Some of them will analyze historical data on consumption at a local brewery. Others will look at a soccer team’s season ticket holders’ behavior. What gets alumni to give to St. Joe’s? That's on tap, too.

And yet another two teams will examine the impact of data breaches on organizations and attempt to create a tool that will allow companies to predict the financial hit of a data breach on their own organization.

This last bit is thanks to Bob Siegel, head of the consulting firm Privacy Ref, who cooked up the project with his cousin, Klimberg, over beers at a family wedding. “We had talked several times,” Klimberg said, “and I sort of took it to the next level and said, ‘Hey, this would be a lot of fun.’”

And, hopefully, useful, too.

Businesses are looking for a tool where they can plug in their own data holdings, their own business models, and more accurately predict their own risk.

Of course, the industry has great work like the Ponemon-IBM study examining the cost of a breach. This year, the average breach caused $4 million in damage, or roughly $158 per lost record. “But they’re looking in the rearview mirror,” said Siegel. “What happened in the last year and what have the costs been? While they’re good general estimates, every organization has their own costs that are unique. It varies by industry; it varies by country. So, for a large enterprise, what are their unique costs?”

Businesses are looking for a tool where they can plug in their own data holdings, their own business models, and more accurately predict their own risk.

Can undergrads handle that sort of thing?

“They’ll be challenged,” Klimberg allowed. “It’s not an end of the chapter problem; they’ll have to really work with Bob and ask him for the right data and see what the issue is and then develop the model.”

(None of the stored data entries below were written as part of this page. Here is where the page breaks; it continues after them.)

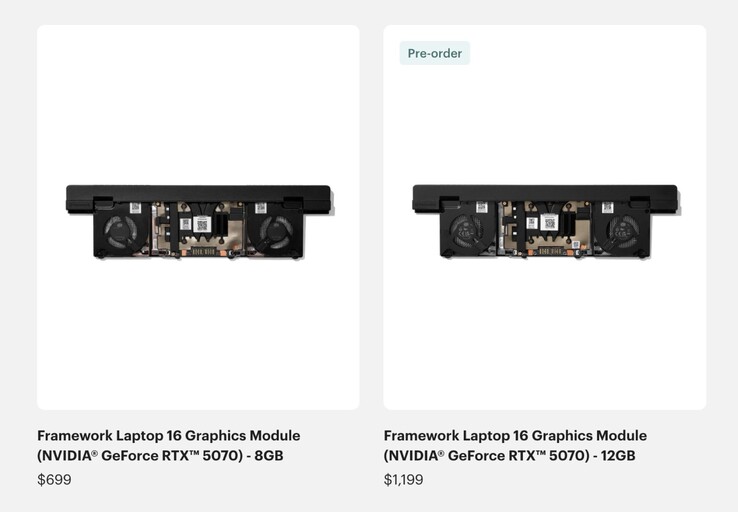Click the right fan on the 8GB module photo
This screenshot has height=512, width=738.
point(276,232)
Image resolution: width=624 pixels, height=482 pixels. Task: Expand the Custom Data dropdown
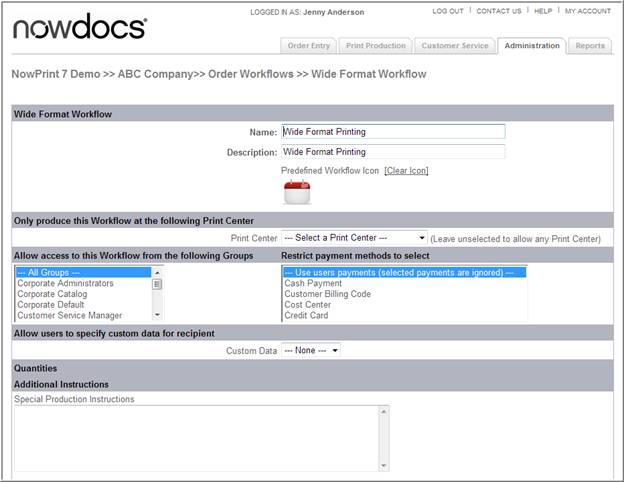(311, 350)
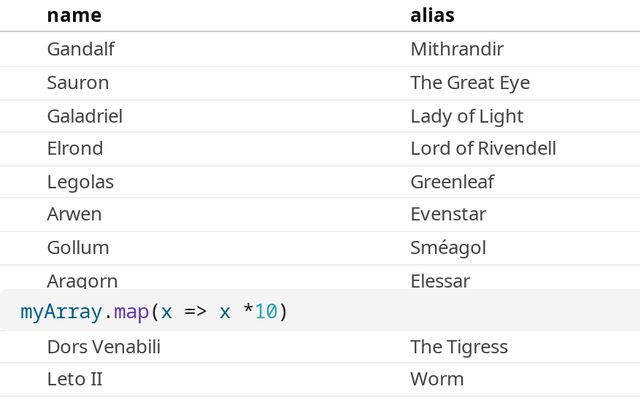The height and width of the screenshot is (400, 640).
Task: Select the Sméagol alias cell
Action: 448,247
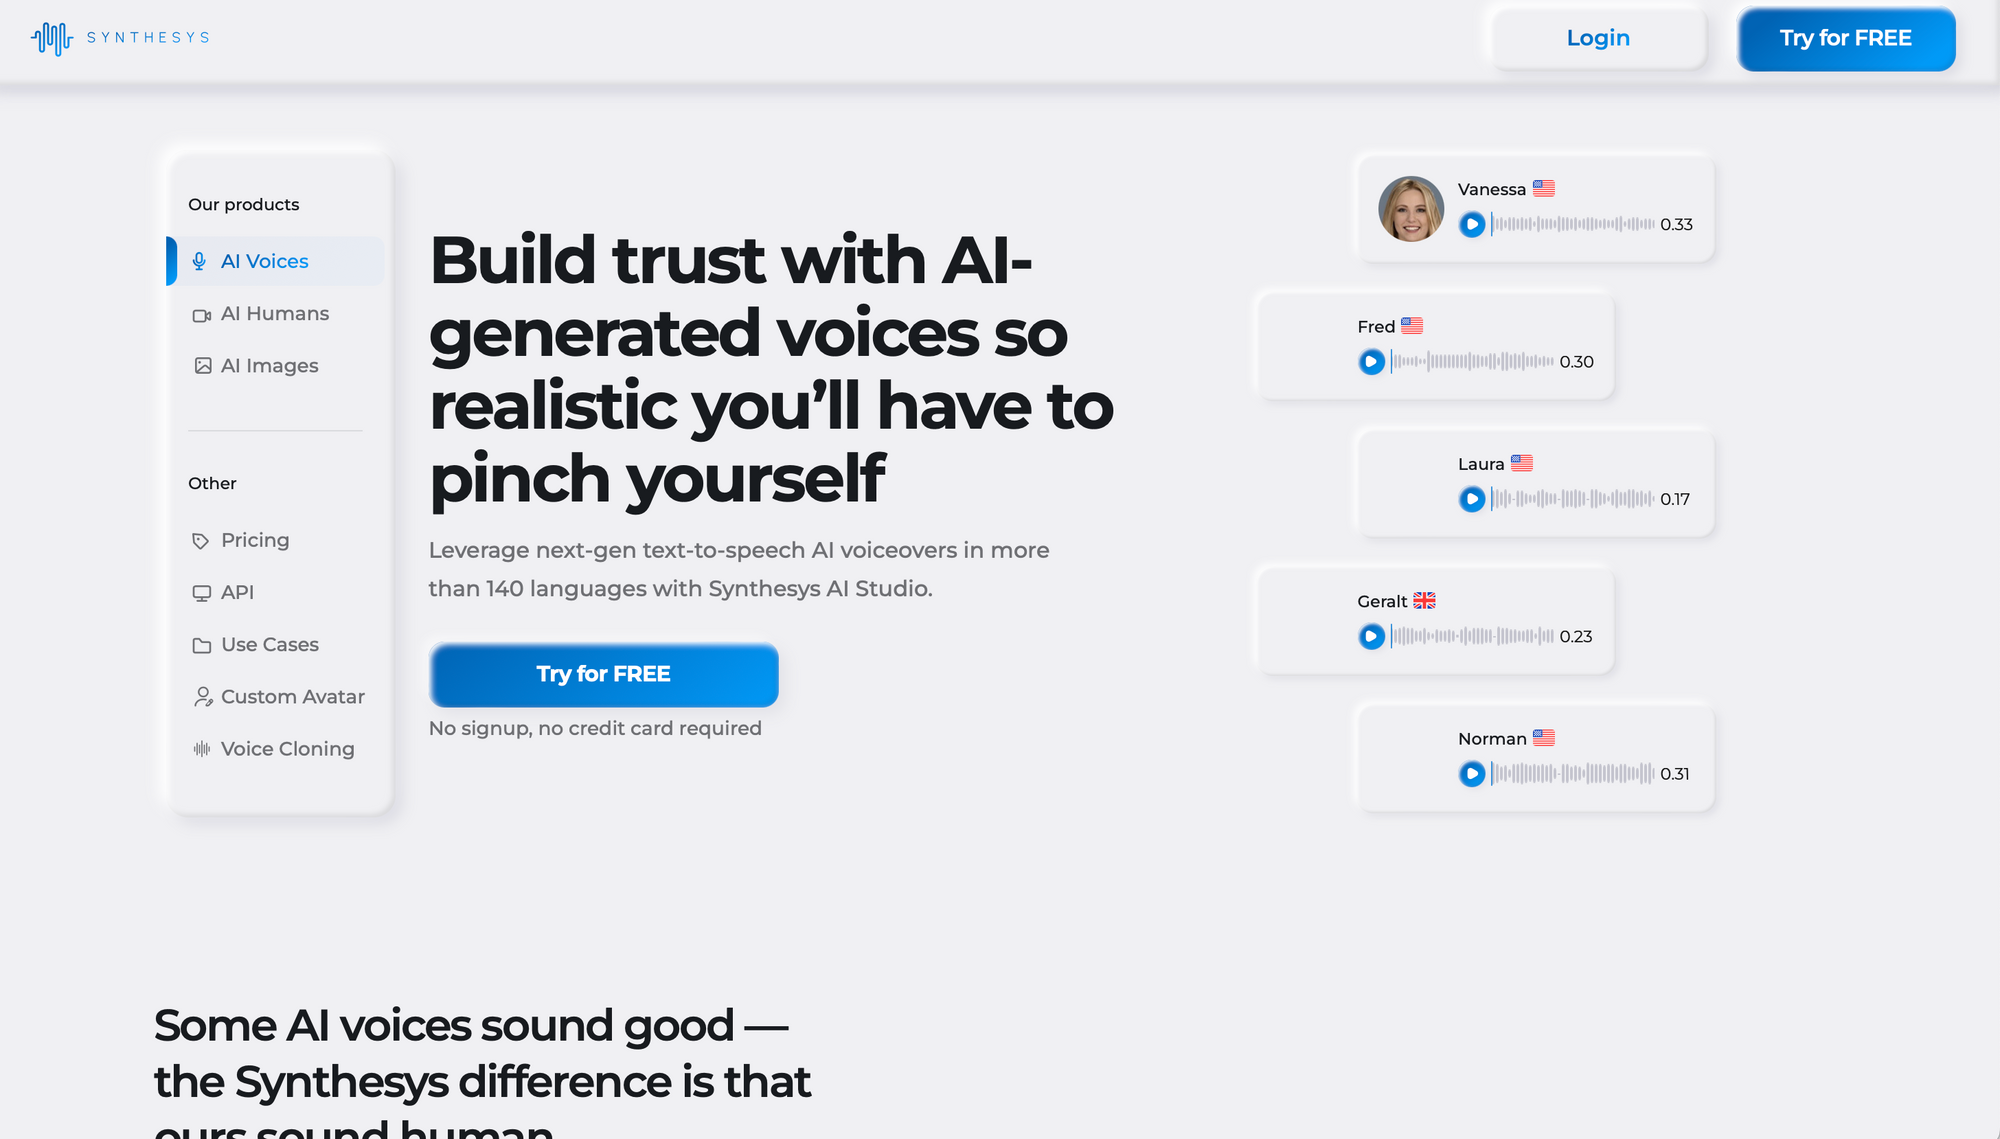The width and height of the screenshot is (2000, 1139).
Task: Expand the Other section in sidebar
Action: click(x=213, y=482)
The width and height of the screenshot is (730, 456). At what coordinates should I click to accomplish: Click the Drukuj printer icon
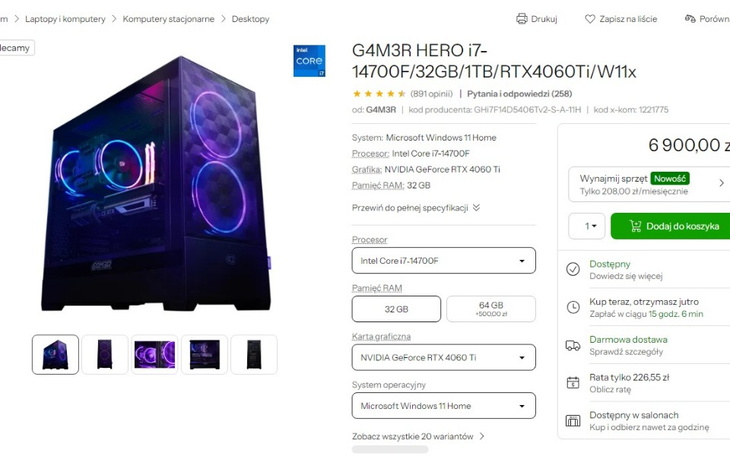[x=521, y=19]
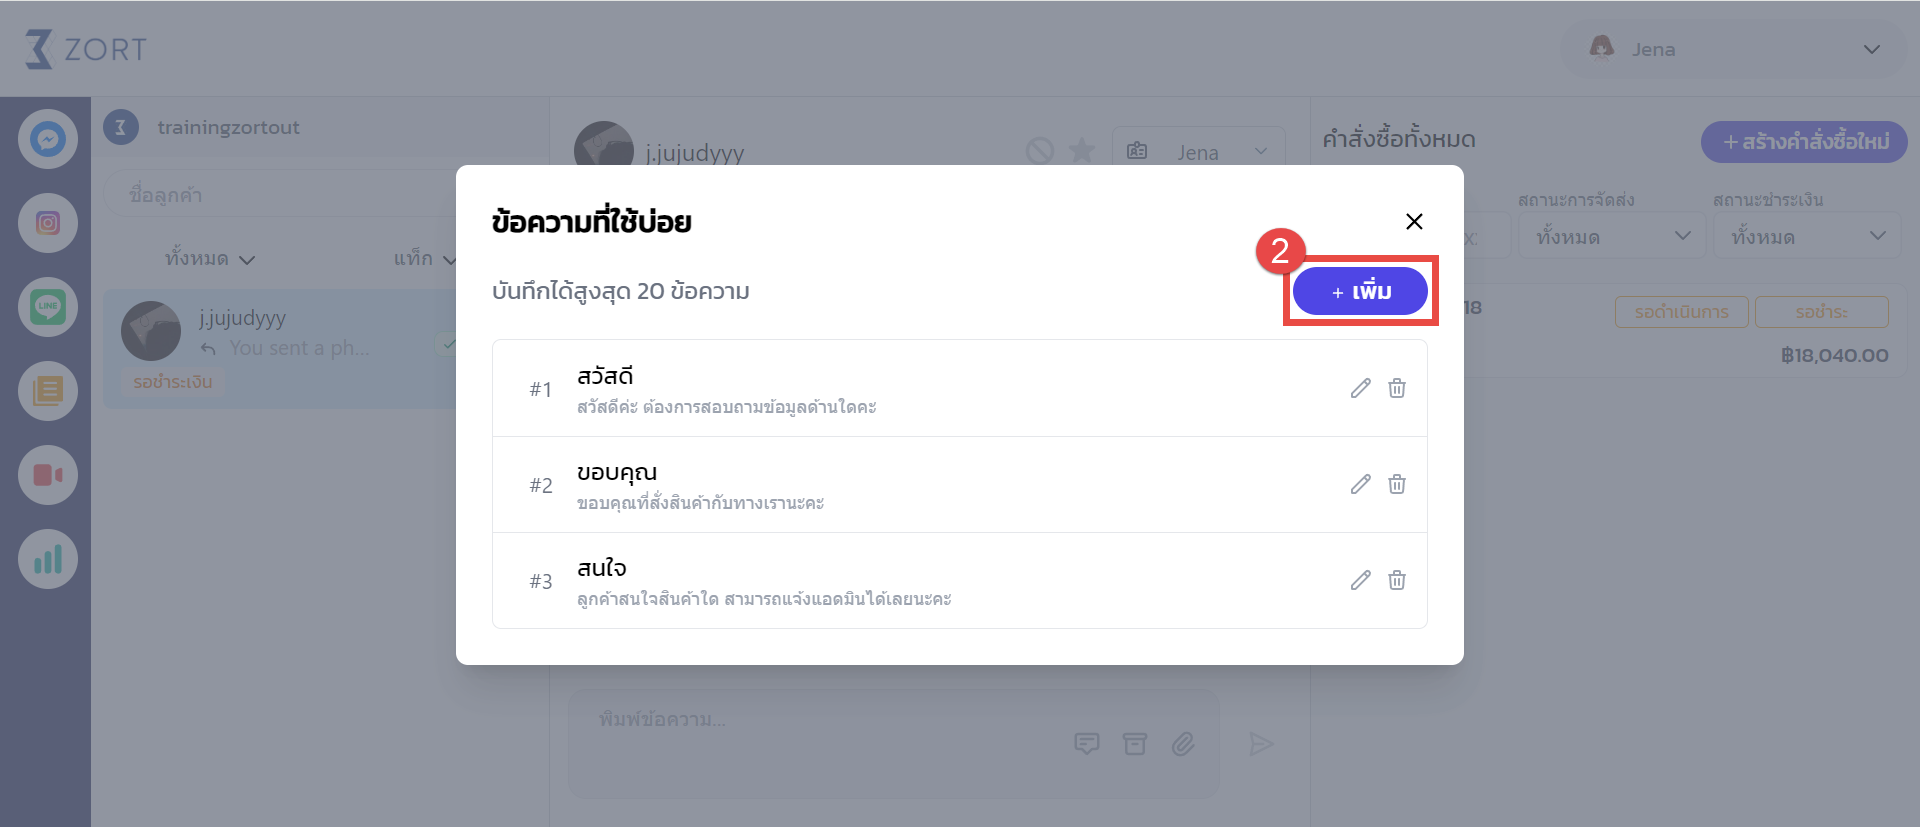Open the Facebook Messenger channel in sidebar
1920x827 pixels.
click(x=48, y=139)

Hopefully, not just Siegel. The undergrads will be looking for privacy professionals who might be able to share some real-world data that they can plug in to run simulations and see how accurately they can predict events that have already happened. Siegel says interested parties can reach out to him here on the show floor of Privacy. Security. Risk. this week in San Jose, or follow up after the event.

Even with real-world data, it’s hard to know what the winning team will come up with.

“I’ve done this for numerous years,” said Klimberg, “and this is not the first time for the cup. In general, I would say some of the students are extremely brilliant. They try things and you go, ‘Oh my god, that’s brilliant.’ On the other hand, they do things that are totally stupid.”

Even if the result is a disaster, the pursuit is worthwhile, Siegel said. “I don’t expect it to happen, but if it is a failure, I think that’s important to disclose as well,” he said. “What did we find, what did we do wrong, and what will we do next time? That way every company doesn’t go down the wrong path and waste their time.”

Plus, the kids have an ace up their sleeve: “I think I know how I might do it already,” Klimberg admitted, “and I’ll guide them to it. But we’ll see where they go.”

Siegel will be part of a judging panel to determine the winner of the Analytics Cup at the end of the semester in December. Look for the winning breach-cost prediction tool to be presented on the Little Big Stage in the exhibit hall at the annual IAPP Global Privacy Summit in April.